Tristan Blythe: The power of stories

01 Feb 2024 Voices

An open book with silver stars coming out of the pages

By tomertu / Adobe

We may only be at the start of 2024, but the new year has already delivered a compelling reminder of the importance and power of stories.

The ITV drama Mr Bates vs the Post Office brought the real-life stories of the many subpostmasters that were wrongly convicted of crimes due to faults in the then newly installed Horizon computing systems into the public consciousness in a way that they had never been before.

As a result, the scandal quickly became a hot topic on social media, in workplace and family conversations, on the front pages of newspapers and in the Houses of Parliament. Finally, the government announced a new law to overturn all the convictions.
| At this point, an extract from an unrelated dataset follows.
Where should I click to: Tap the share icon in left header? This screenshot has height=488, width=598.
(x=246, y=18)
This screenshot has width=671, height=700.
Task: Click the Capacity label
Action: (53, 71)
Of course, this was not a new story – the failings of the system and the miscarriage of justice were already established facts and had been covered on TV before, including as the subject of a BBC Panorama documentary in 2022. Indeed, the campaign for justice had existed for many years prior and had secured a victory in the Court of Appeal in 2021 when, in a group action, many convictions were overturned. An independent public inquiry, which is still ongoing, was established in September 2020.

Yet, it was the increased public awareness and anger at the treatment of innocent workers that the drama caused that led to the government taking action, despite numerous MPs raising the issue in parliament in preceding years.

More cynical readers may wonder why it took a TV drama to spur government action in a clear-cut case, and whether an imminent general election was a factor.

Regardless, the drama sparked something among the public too and the fury at the injustice was tangible. It brought the scandal to life and potentially was the first time that some people realised the scale and impact of the issue.

Human beings are creatures of stories. It is how we understand the world and our lives, and how we communicate with others.

While a TV dramatisation will not be the right vehicle for every story, it shows that charities need to be compelling storytellers if they want to be heard by the public, funders, government and other key stakeholders. Stories can bring to life the good work, impact and good financial governance of a charity.

This is especially true in the difficult economic times we still find ourselves in (I am writing this on the day a small but unexpected increase in inflation to 4% was announced).

Let us hope that when we get to the end of 2024, the story told about the economy will be a better one than in recent years.